— WORK INSTRUCTIONS —
Copy all of the data below word for word, leaving the pictures out of your copy.

— GIVEN DATA —
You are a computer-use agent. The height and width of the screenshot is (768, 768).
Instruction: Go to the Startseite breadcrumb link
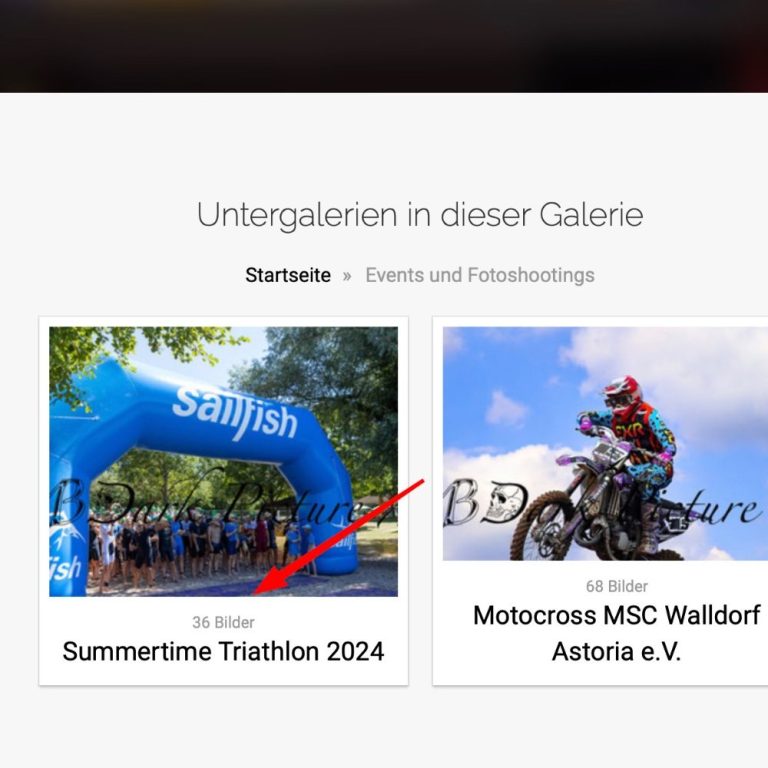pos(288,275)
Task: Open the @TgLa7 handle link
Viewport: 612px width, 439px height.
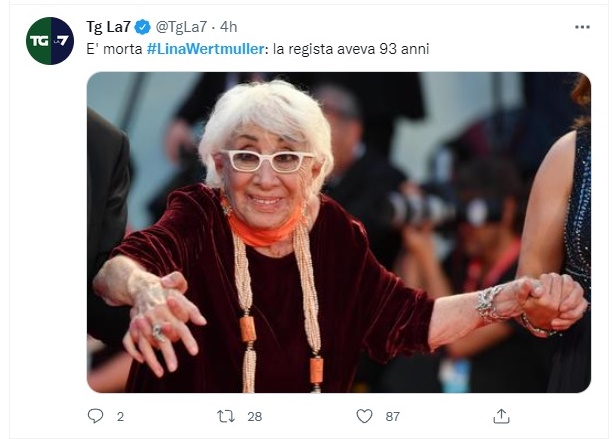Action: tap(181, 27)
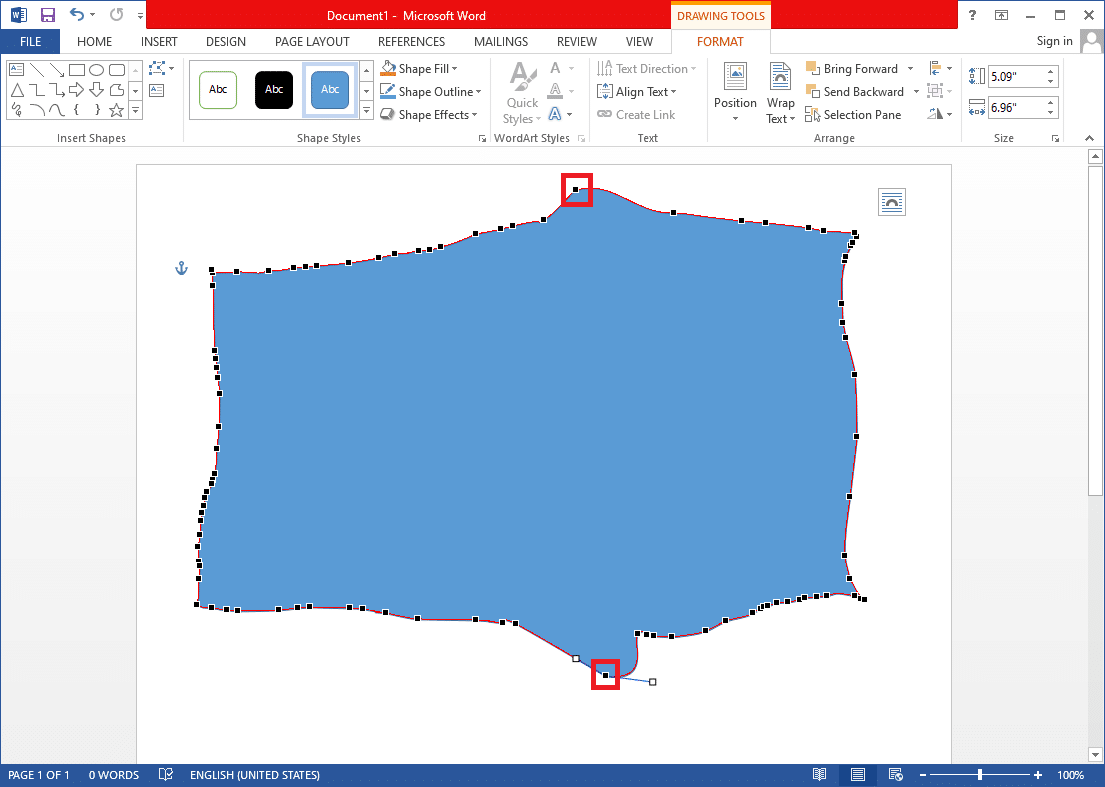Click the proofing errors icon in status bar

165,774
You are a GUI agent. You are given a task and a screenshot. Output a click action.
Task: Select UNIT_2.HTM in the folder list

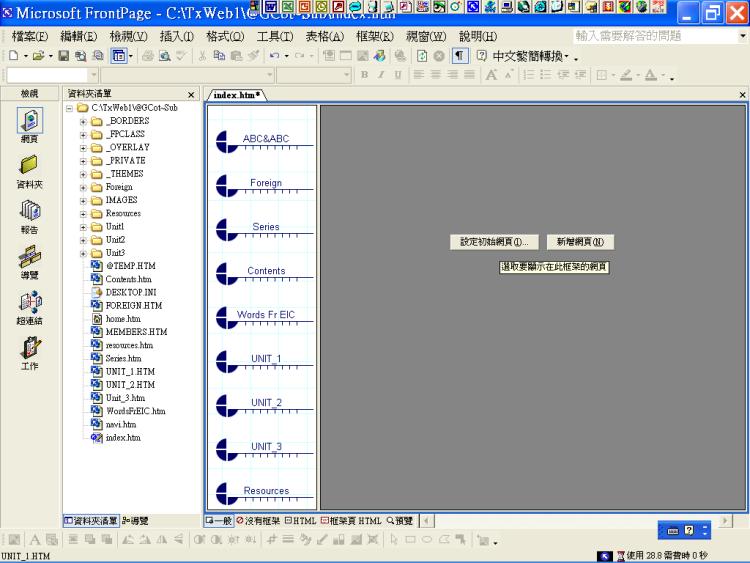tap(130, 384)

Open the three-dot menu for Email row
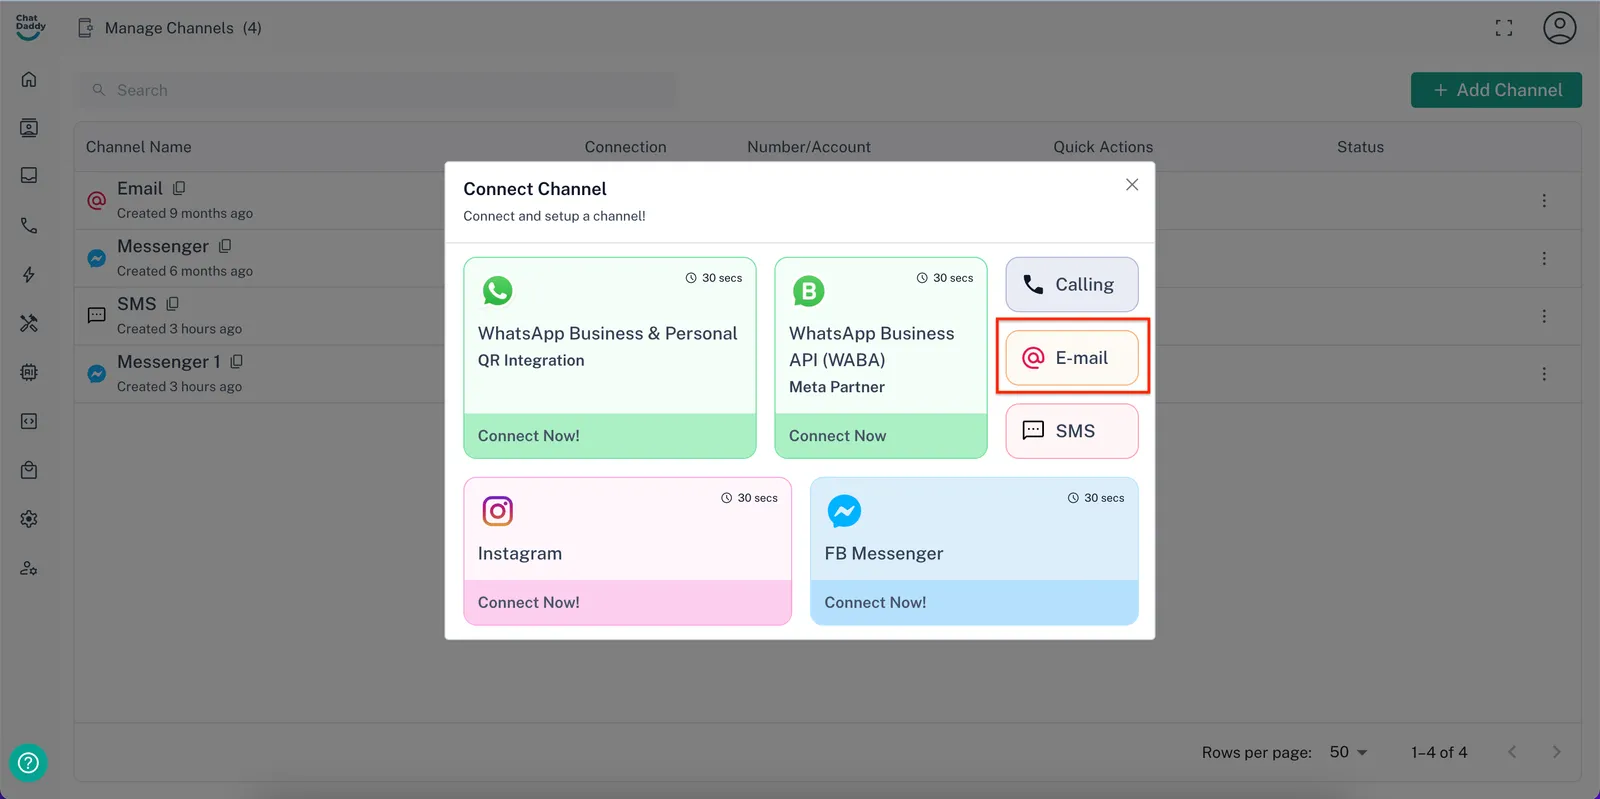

— ANSWER IN FULL —
You are a computer-use agent. The height and width of the screenshot is (768, 768).
Instruction: Go to the Startseite breadcrumb link
pos(288,275)
Task: Open the @TgLa7 handle link
Viewport: 612px width, 439px height.
Action: tap(181, 27)
Click the proofing errors icon in status bar

165,774
You are a GUI agent. You are given a task and a screenshot. Output a click action.
Task: Select UNIT_2.HTM in the folder list

tap(130, 384)

Open the three-dot menu for Email row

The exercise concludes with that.